Monday, Nov. 03, 2008

Encounters at the End of the World

If the German director-explorer Werner Herzog were to write an autobiography, this could be the title, for his 40 years of movies record his need to chronicle the lives of people as obsessed as he. The dramatic movies Aguirre the Wrath of God, Heart of Glass, Nosferatu the Vampire and Fitzcarraldo, and documentaries like The Great Ecstasy of Woodcarver Steiner, Grizzly Man and The White Diamond, are all about men with grand or deranged dreams, dizzied by the helium of their aspirations, which drives them to triumph or catastrophe.
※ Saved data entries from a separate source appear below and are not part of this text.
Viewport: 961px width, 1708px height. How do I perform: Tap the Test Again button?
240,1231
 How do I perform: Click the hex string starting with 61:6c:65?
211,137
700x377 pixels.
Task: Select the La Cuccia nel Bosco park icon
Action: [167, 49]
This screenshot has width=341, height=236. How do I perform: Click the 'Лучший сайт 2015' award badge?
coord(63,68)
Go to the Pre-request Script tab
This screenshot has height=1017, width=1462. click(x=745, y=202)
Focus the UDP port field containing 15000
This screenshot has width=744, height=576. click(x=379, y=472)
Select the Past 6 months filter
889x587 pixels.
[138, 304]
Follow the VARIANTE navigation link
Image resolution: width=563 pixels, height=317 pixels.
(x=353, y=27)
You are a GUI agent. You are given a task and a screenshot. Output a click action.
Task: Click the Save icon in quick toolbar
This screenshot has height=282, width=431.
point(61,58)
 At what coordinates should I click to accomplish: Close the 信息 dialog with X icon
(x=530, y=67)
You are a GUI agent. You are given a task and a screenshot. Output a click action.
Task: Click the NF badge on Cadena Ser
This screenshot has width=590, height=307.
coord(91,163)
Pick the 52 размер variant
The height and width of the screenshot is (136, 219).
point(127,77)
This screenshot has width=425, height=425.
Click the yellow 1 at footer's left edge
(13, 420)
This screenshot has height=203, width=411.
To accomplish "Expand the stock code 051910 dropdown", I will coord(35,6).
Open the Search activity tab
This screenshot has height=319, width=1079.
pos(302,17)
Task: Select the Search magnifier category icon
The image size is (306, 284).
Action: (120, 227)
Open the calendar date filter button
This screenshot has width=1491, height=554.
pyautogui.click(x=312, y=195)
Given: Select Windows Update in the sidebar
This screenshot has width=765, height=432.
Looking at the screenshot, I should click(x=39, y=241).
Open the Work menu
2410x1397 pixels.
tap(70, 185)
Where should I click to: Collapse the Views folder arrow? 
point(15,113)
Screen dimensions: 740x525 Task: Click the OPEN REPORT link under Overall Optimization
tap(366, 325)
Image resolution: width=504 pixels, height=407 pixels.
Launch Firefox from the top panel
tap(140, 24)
Even sane men, scientists in the remote clarity of Antarctica, have this intoxicating thirst. Encounters could be called a travelog: on a grant from the National Geographic Society, Herzog spent some time at the McMurdo Research Station, chatting up the scholars, technicians and workmen, following them on their expeditions across the ice and below it. Since Herzog has eyes as restless as they are acute, you'll see wonders here: active volcanoes, string band concerts, singing seals. The strangest, most affecting creatures are the men and women who've slipped down the modern world to end up here. They are adventurers, sometimes tearful with joy, and kindred souls to this great ecstatic filmmaker.